JetBlue Begins Surge Pricing for Checked Bags

Mike Powers

This article originally appeared on Jalopnik.

Checked bags are big business for airlines. In 2022 airlines made nearly $30 billion just off checked bag fees alone. Apparently those billions in fees aren’t enough for some airlines, as JetBlue announced that it’s introducing surge pricing for checked bags, and it’s all because the company says it has to pay more for wages and jet fuel.

First spotted by Fortune, the fees were added to JetBlue’s site. According to the site, the surge pricing will be active during high travel times, which JetBlue has determined will run from the second half of April through June 20th, and then from June 20th through Labor Day. Surge pricing then won’t appear again until Thanksgiving, when it will run on through the holiday season in the second half of December.

As usual with surge pricing, its variable — and highly unpopular with customers. Just ask Wendy’s. JetBlue’s surge prices will differ depending on a few variables, including things like a passengers destination and their ticket price. Usually during non peak times, JetBlue charges $35 for a checked bag on a basic fare ticket. But that fee is only $35 if the passenger paid the fee 24 hours before their flight. Under surge pricing it’s a little messier, as Fortune explained using the example of someone flying during Thanksgiving.

…if they were flying during Thanksgiving week and checked luggage two hours before the flight, it would run them $50 for the first bag and $70 for the second. Fees also differ based on the traveler’s destination, their JetBlue membership level, the ticket price, and the exact weight of the luggage.

We all know this won’t go over well with passengers. Maybe they’ll feel sympathy for why the airline is doing it, as it explained in a statement to Fortune:

While we don’t like increasing fees, we are making these adjustments to help get our company back to profitability and cover the increased costs. By adjusting fees for added services that only certain customers use, especially during periods of highest demand for limited space in the cargo hold, we can keep base fares as low as possible.
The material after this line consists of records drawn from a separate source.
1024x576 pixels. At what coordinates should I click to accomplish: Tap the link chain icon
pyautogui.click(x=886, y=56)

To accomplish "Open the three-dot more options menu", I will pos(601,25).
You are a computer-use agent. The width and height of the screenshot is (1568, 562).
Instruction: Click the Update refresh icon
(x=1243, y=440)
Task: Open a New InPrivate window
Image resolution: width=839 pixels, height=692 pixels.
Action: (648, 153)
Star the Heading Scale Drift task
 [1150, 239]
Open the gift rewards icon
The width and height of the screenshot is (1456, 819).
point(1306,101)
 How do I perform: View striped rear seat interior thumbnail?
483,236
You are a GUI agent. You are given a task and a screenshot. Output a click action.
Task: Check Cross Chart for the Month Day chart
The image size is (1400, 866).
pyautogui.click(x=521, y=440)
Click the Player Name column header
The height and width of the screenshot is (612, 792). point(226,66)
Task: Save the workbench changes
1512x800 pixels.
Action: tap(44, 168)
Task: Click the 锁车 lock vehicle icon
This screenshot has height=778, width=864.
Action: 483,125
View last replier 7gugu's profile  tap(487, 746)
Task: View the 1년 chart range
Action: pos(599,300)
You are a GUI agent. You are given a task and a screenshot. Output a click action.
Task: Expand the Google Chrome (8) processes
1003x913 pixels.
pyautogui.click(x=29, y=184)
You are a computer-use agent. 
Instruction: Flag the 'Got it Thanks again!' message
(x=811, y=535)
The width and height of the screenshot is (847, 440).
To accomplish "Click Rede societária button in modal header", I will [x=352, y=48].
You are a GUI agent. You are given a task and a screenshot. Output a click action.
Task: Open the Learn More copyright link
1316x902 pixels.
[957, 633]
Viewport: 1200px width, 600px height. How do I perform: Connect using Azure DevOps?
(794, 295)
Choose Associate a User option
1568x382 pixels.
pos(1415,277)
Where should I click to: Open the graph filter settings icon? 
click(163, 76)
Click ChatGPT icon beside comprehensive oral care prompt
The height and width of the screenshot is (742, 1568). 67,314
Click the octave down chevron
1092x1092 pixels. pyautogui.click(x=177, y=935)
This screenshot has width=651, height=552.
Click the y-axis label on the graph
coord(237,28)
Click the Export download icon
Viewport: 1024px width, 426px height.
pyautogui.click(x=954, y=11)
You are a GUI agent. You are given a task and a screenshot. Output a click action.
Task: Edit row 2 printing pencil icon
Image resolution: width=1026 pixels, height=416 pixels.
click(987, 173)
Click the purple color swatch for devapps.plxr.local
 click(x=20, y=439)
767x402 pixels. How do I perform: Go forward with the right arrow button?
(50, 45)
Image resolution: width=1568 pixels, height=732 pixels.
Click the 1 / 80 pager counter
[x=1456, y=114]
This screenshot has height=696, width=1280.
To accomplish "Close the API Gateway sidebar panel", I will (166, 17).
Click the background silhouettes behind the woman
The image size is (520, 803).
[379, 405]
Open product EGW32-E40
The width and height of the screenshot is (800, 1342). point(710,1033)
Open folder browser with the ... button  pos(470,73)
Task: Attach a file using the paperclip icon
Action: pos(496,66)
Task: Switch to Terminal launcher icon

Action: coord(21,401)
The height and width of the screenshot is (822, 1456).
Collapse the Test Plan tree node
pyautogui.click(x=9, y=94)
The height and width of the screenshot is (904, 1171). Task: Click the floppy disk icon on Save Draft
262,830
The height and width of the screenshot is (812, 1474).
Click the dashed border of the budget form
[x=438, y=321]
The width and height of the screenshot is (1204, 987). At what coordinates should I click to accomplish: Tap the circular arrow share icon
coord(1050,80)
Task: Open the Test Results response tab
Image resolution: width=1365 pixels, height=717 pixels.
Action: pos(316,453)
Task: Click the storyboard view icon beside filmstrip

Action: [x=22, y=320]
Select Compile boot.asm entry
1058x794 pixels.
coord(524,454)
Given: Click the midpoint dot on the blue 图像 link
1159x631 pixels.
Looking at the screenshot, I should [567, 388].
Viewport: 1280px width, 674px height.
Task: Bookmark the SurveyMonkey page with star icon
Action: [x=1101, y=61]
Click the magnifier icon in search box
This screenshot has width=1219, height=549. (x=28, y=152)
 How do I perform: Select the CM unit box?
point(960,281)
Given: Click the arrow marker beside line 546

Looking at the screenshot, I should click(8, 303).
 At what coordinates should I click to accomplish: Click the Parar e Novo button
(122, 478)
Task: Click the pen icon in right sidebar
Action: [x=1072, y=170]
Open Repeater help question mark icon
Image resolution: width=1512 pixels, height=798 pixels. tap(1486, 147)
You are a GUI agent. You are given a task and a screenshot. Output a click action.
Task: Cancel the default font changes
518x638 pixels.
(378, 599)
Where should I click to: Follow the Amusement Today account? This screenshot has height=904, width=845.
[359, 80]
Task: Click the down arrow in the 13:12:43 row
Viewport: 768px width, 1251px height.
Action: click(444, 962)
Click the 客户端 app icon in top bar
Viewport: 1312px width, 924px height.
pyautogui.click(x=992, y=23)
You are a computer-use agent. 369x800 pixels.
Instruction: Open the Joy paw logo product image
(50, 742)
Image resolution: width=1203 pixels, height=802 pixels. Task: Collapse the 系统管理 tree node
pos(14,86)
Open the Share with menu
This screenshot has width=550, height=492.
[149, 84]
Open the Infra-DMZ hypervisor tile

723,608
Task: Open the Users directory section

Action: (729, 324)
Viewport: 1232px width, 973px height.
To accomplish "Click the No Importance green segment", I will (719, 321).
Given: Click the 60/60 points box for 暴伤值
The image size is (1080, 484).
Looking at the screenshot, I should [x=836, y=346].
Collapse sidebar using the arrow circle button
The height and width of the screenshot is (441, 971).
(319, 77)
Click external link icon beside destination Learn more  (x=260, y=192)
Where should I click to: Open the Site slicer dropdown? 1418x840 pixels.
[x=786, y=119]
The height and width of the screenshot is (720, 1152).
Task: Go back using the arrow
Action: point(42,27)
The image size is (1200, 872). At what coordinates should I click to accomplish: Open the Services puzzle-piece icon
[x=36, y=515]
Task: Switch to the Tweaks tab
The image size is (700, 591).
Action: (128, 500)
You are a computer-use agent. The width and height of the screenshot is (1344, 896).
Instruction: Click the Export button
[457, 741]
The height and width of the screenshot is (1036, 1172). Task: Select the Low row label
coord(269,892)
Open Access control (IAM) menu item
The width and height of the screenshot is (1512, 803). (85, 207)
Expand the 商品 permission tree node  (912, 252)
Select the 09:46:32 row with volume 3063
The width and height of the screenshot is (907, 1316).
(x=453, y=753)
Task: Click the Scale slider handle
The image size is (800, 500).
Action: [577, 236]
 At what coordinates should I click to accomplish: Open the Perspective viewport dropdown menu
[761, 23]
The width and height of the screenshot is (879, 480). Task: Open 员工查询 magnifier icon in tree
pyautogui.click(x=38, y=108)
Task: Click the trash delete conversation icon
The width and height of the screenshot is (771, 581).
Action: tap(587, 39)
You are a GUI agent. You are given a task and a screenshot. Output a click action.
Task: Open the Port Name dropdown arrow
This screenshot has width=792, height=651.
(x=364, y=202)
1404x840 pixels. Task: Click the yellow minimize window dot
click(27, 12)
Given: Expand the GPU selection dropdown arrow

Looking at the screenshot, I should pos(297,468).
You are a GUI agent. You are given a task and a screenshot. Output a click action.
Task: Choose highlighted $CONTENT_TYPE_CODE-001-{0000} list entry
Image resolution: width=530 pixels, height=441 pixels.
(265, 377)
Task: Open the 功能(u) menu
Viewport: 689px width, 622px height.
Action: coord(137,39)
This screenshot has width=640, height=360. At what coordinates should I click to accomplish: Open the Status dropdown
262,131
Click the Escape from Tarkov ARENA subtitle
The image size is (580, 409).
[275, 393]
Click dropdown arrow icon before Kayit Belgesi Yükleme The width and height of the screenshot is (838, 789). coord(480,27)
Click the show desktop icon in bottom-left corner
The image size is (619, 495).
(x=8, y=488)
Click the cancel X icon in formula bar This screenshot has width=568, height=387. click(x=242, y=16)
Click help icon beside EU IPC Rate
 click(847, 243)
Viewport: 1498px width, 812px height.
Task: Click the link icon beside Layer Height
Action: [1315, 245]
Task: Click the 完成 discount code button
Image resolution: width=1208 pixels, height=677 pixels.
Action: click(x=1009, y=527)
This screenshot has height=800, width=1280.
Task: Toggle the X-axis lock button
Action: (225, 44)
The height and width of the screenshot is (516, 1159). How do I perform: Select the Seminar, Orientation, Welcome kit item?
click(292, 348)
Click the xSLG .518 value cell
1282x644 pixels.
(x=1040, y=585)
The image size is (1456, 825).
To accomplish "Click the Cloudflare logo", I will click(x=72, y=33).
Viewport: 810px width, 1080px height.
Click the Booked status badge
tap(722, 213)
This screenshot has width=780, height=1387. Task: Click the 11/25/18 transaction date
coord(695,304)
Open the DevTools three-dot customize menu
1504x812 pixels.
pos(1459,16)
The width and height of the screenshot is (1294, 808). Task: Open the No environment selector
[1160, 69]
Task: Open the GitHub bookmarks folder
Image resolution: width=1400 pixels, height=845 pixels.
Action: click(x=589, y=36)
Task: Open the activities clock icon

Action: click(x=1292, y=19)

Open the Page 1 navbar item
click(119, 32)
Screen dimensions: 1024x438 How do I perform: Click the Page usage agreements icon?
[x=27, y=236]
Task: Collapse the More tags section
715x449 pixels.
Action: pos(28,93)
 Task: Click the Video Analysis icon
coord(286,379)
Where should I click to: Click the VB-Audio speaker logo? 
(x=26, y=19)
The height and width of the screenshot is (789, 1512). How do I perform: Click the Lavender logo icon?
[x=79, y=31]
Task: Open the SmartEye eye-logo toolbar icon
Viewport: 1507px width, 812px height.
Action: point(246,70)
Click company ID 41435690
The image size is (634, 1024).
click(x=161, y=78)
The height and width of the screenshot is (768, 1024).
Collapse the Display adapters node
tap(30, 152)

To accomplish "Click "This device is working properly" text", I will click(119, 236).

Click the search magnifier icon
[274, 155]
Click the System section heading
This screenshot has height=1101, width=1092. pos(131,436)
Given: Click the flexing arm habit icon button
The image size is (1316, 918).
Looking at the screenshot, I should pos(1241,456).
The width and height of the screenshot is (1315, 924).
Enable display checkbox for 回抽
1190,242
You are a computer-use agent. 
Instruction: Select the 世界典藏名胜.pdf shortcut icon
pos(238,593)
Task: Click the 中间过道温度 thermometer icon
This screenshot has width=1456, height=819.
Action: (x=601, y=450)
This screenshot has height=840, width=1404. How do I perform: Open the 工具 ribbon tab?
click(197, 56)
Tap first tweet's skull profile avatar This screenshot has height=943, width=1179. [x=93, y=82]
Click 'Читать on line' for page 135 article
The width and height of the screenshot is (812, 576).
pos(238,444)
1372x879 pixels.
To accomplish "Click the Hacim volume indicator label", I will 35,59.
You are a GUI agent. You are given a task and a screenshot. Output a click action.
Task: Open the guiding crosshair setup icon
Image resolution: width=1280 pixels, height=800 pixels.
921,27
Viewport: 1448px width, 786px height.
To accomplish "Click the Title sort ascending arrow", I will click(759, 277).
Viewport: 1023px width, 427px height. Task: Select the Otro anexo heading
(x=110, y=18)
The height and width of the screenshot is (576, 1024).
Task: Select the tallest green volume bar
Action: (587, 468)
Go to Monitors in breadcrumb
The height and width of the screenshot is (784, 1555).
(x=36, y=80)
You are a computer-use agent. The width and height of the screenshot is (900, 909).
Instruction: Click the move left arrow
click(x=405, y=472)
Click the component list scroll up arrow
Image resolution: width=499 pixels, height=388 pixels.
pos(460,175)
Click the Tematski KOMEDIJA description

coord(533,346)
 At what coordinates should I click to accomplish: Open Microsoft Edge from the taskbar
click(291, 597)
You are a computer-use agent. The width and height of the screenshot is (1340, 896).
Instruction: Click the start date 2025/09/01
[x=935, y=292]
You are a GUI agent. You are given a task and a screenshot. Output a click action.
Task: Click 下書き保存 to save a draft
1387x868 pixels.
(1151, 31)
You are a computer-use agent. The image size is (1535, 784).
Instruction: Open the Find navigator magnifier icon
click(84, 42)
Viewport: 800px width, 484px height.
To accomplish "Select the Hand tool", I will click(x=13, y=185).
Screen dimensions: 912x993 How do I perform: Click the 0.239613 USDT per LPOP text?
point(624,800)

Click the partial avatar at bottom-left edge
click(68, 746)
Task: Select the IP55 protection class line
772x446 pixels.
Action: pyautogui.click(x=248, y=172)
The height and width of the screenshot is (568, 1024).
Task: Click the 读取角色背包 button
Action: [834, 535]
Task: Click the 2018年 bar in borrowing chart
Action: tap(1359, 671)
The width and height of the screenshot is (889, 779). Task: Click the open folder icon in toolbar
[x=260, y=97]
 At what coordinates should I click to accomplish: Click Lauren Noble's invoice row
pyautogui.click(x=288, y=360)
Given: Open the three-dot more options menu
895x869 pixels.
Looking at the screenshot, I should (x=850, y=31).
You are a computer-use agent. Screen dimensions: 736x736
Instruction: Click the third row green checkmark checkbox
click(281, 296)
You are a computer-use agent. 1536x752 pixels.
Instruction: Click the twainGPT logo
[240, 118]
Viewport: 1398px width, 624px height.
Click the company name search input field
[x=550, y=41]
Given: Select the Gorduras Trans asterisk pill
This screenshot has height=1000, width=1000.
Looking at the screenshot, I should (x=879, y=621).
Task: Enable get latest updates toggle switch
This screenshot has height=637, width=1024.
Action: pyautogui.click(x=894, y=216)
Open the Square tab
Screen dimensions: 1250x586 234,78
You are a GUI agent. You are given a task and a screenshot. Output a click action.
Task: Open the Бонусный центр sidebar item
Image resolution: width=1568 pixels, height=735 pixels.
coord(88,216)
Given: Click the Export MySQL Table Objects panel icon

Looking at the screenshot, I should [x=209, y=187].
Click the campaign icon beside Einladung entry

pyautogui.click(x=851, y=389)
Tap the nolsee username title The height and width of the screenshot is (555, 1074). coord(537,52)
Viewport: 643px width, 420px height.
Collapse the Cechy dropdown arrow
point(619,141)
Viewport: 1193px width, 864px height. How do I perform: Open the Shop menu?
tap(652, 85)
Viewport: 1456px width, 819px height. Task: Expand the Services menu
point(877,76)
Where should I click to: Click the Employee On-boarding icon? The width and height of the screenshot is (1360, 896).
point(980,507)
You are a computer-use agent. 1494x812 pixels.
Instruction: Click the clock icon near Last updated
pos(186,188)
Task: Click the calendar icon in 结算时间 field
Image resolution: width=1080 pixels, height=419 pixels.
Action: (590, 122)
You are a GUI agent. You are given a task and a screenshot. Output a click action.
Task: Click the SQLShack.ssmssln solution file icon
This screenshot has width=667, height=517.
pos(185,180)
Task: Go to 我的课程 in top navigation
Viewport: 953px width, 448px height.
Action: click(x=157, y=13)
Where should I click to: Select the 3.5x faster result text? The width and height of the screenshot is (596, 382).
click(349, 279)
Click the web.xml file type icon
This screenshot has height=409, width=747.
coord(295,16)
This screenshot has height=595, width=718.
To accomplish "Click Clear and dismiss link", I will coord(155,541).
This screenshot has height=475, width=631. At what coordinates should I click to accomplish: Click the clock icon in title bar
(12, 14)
This is a corporation we’re talking about, and nothing is ever as it seems. An aviation expert for the National Consumers League explained to Fortune how fee hikes make it hard for airline customers to shop around and compare prices. “You can’t go on to Expedia or Kayak or Google flights and do an apples-to-apples comparison of the fees of different airlines. That’s not by accident,” he said. He also mentioned that airlines will also raise fees instead of ticket prices as a slick way to save on their tax bill which should surprise no one.

While the surge pricing has already started, JetBlue mentioned that customers who booked their flights before March 22nd “will be exempt from the dynamic pricing.”